__Exercise description__. All of the data, except its images, should be set down exactly as it appears.

__Supplied records__.

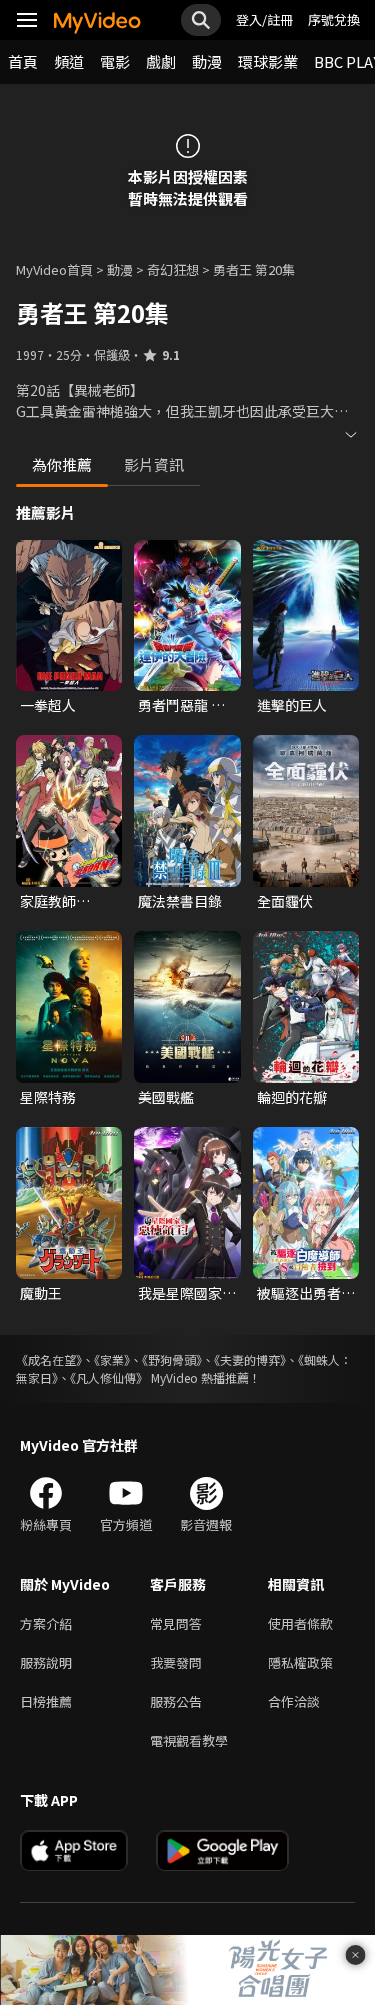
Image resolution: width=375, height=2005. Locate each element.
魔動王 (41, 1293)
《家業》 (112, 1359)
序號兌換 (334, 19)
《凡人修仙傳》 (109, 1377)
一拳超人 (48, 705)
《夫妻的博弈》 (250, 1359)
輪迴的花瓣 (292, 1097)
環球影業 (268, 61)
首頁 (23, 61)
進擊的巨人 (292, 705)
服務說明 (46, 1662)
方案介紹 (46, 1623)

__Completed task__.
Image resolution: width=375, height=2005. Locate each element.
魔動王 (41, 1293)
《家業》 (112, 1359)
序號兌換 (334, 19)
《凡人修仙傳》 (109, 1377)
一拳超人 (48, 705)
《夫妻的博弈》 (250, 1359)
輪迴的花瓣 (292, 1097)
環球影業 (268, 61)
首頁 (23, 61)
進擊的巨人 (292, 705)
服務說明 (46, 1662)
方案介紹 (46, 1623)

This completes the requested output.